Autoionization is a process by which an atom or a molecule in an excited state spontaneously emits one of the outer-shell electrons, thus going from a state with charge Z to a state with charge Z + 1, for example from an electrically neutral state to a singly ionized state.

Autoionizing states are usually short-lived, and thus can be described as Fano resonances rather than normal bound states. They can be observed as variations in the ionization cross sections of atoms and molecules, by photoionization, electron ionization and other methods.

==Examples==
As examples, several Fano resonances in the extreme ultraviolet photoionization spectrum of neon are attributed to autoionizing states. Some are due to one-electron excitations, such as a series of three strong similarly shaped peaks at energies of 45.546, 47.121 and 47.692 eV which are interpreted as 1s^{2} 2s^{1} 2p^{6} np (^{1}P) states for n = 3, 4 and 5. These states of neutral neon lie beyond the first ionization energy because it takes more energy to excite a 2s electron than to remove a 2p electron.

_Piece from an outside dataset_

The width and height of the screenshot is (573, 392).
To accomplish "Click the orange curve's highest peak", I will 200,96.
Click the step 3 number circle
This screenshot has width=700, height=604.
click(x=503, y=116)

When autoionization occurs, the np → 2s de-excitation provides the energy needed to remove one 2p electron and form the Ne^{+} ground state.

Other resonances are attributed to two-electron excitations. The same neon photoionization spectrum considered above contains a fourth strong resonance in the same region at 44.979 eV but with a very different shape, which is interpreted as the 1s^{2} 2s^{2} 2p^{4} 3s 3p (^{1}P) state. For autoionization, the 3s → 2p transition provides the energy to remove the 3p electron.

Electron ionization allows the observation of some states which cannot be excited by photons due to selection rules. In neon for example again, the excitation of triplet states is forbidden by the spin selection rule ΔS = 0, but the 1s^{2} 2s^{2} 2p^{4} 3s 3p (^{3}P) has been observed by electron ionization at 42.04 eV. Ion impact by high energy H^{+}, He^{+} and Ne^{+} ions has also been used.

If a core electron is missing, a positive ion can autoionize further and lose a second electron in the Auger effect. In neon, X-ray excitation can remove a 1s electron, producing an excited Ne^{+} ion with configuration 1s^{1} 2s^{2} 2p^{6}. In the subsequent Auger process a 2s → 1s transition and simultaneous emission of a second electron from 2p leads to the Ne^{2+} 1s^{2} 2s^{1} 2p^{5} ionic state.

Molecules, in addition, can have vibrationally autoionizing Rydberg states, in which the small amount of energy necessary to ionize a Rydberg state is provided by vibrational excitation.

==Autodetachment==
When the excited state of the atom or molecule consists of a compound state of a neutral particle and a resonantly attached electron, autoionization is referred to as autodetachment. In this case the compound state begins with a net negative charge before the autoionization process, and ends with a neutral charge. The ending state will often be vibrationally or rotationally excited state as a result of excess energy from the resonant attachment process.